The Wellcome Trust Sanger Institute's work in the mapping and sequencing of the genome of Caenorhabditis elegans was one of the early milestone projects for the institute. The informatics aspects of this project were led by Dr Richard Durbin. Current C. elegans work at the Institute is focused on sequencing methodology development and is led by Dr. Matthew Berriman.

Caenorhabditis elegans (informally known as 'the worm') is a small, soil-dwelling nematode that is widely used as a model system for studies of metazoan biology. C. elegans' popularity results from the confluence of several factors: its developmental program is understood at the single-cell level; it is highly amenable to genetic manipulation, including RNAi intervention; and it has a complete, high-quality reference genome sequence.

Genomic data for C. elegans, C. briggsae and a host of other nematodes can be found at WormBase.

Caenorhabditis genome sequencing

C. elegans was the first animal to have its genome completely sequenced. The WTSI's contribution to this effort was significant. Indeed, the project was one of the flagship activities in the early life of the WTSI, and as such is one of the defining legacies of the institute itself.

The mapping and sequencing of the reference genome was a joint project between The Wellcome Trust Sanger Institute and The Genome Institute at Washington University (St. Louis). The essentially-complete sequence was formally published in December 1998, and data was made regularly and freely available in advance of publication. The last remaining gap was closed in 2002, although the genome sequence continues to be scrutinzed and improved as new evidence is published.

In addition to C. elegans, The WTSI and the WUGI also collaborated on the genome sequencing of the related nematode Caenorhabditis briggsae. A whole-genome-shotgun assembly was made available in July 2002 and formally published in November 2003.



WormBase is a collaborative project to capture, curate and distribute information about C. elegans biology. It began life as ACeDB, a database application software package developed by jointly Richard Durbin at the Sanger Institute and Jean-Thierry Mieg. ACeDB was used extensively during the course of the C. elegans sequencing project to coordinate the sequencing effort and to integrate the worm sequence with the genetic and physical maps.

WormBase was originally started in 2000 as a way to make data in ACeDB easily accessible via a web-browser. From the outset, the project was heavily committed to the curation and interpretation of the C. elegans literature, and rapidly moved from a genome-centric perspective to one that more evenly balances the worm genome with other aspects of its biology.

The original WormBase consortium consisted of four groups: one at the Sanger Institute, led by Richard Durbin; one at Cold Spring Harbor laboratory, led by Lincoln Stein; one at Washington University St. Louis, led by John Speith; and one at the California Institute of Technology, led by Paul Sternberg (lead principle investigator for the project as a whole).

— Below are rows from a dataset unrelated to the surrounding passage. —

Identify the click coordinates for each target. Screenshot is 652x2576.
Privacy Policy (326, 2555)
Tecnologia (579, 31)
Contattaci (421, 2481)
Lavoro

WormBase and parasite genomics

In 2010, Richard Durbin was appointed as joint head of human genetics at the Sanger Institute. In response to this, and consistent with a general shift in research interests over the last several years, Dr. Durbin took the decision to step down from the WormBase consortium. He retains a strong connection to the project in an advisory capacity.

The WTSI continues to participate in WormBase via new consortium member Matthew Berriman. Dr. Berriman's research programme into parasite genomics and Neglected Tropical Diseases uses C. elegans as a model for the development of effective methodologies for the genome sequencing of parasitic worms. His involvement in WormBase aligns with the one of the key strategic goals of the project: to provide a resource that is useful and accessible to scientists working on non-Caenorhabditis nematodes.